WORK ITEM: What you return should match the data word for word, minus the images.

=== DATA RECORDS ===

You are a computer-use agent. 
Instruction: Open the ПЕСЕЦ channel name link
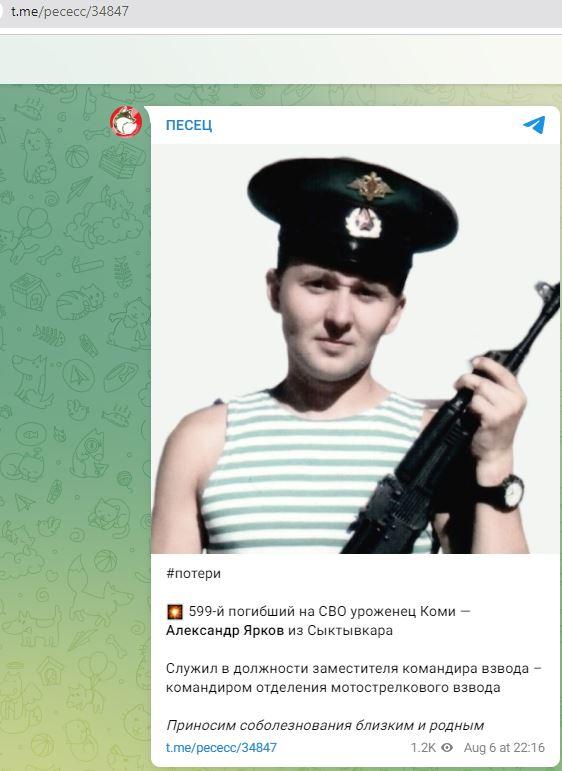click(x=189, y=125)
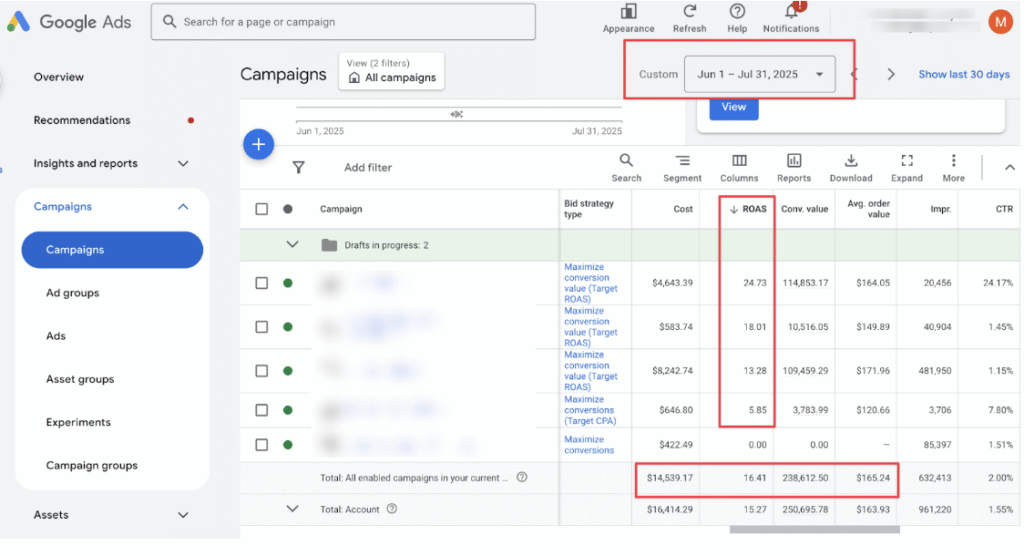Open the Notifications bell
The height and width of the screenshot is (556, 1024).
(791, 12)
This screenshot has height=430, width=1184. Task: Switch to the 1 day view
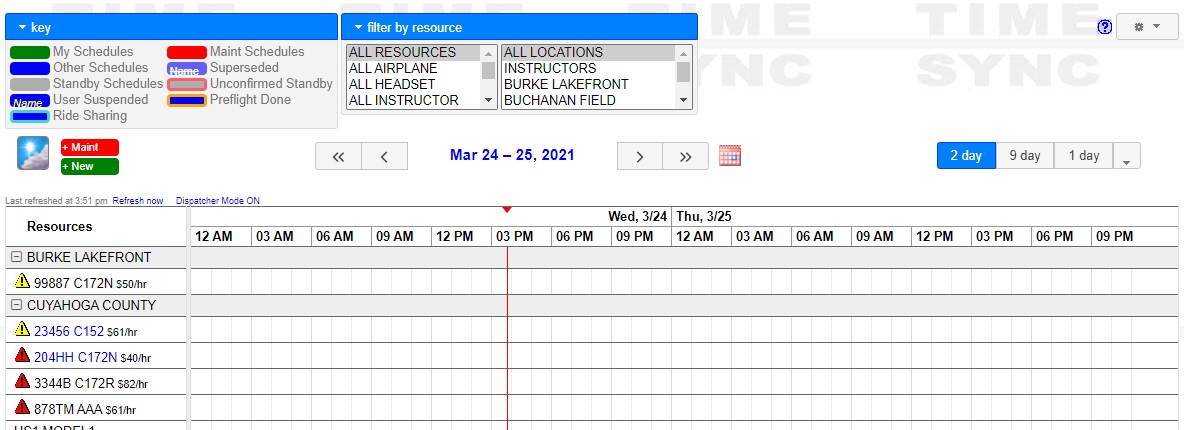pos(1084,156)
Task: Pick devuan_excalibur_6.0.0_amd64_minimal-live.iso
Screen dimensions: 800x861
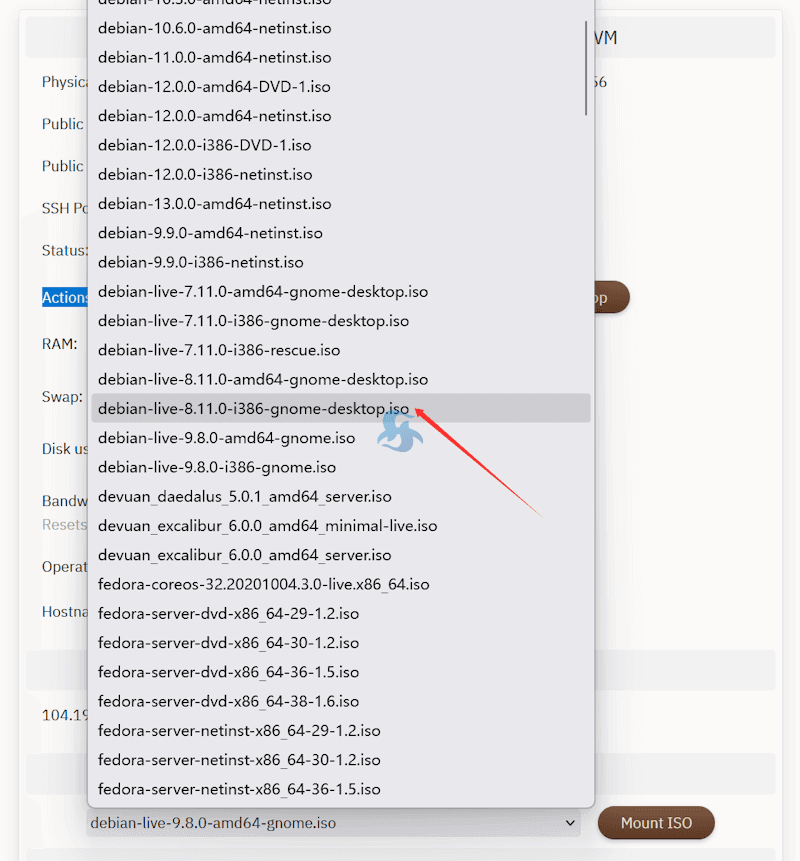Action: click(267, 526)
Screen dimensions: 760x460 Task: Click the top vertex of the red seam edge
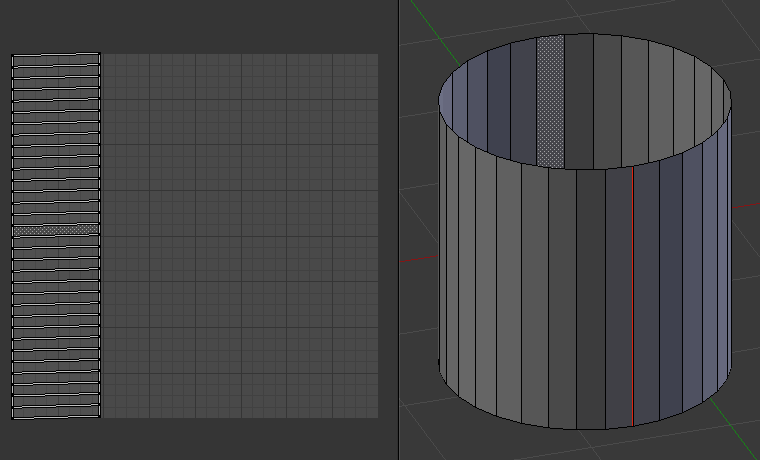coord(633,167)
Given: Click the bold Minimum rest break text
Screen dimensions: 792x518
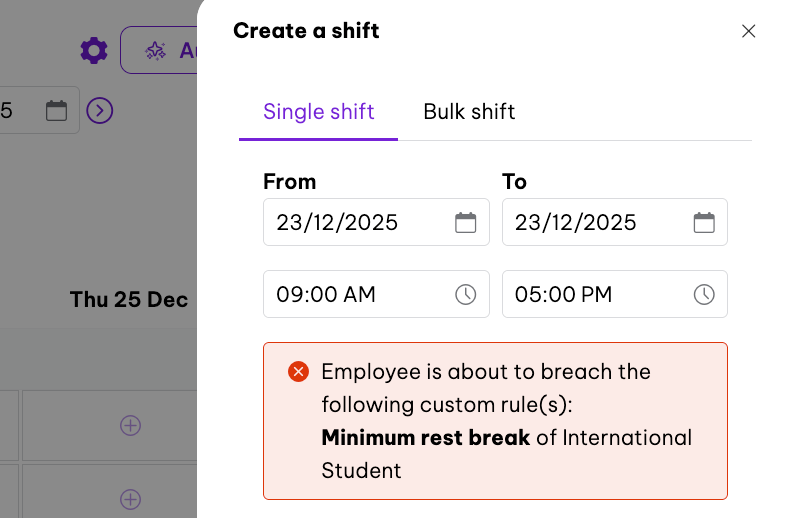Looking at the screenshot, I should click(425, 438).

===

SOLUTION:
You are a computer-use agent. 
Instruction: Open the ПЕСЕЦ channel name link
click(x=189, y=125)
Open the Notifications bell
The height and width of the screenshot is (556, 1024).
(791, 12)
This screenshot has height=430, width=1184. Task: Switch to the 1 day view
pos(1084,156)
Task: Pick devuan_excalibur_6.0.0_amd64_minimal-live.iso
Screen dimensions: 800x861
Action: click(267, 526)
Screen dimensions: 760x460 Task: Click the top vertex of the red seam edge
coord(633,167)
Given: Click the bold Minimum rest break text
Screen dimensions: 792x518
Looking at the screenshot, I should click(425, 438).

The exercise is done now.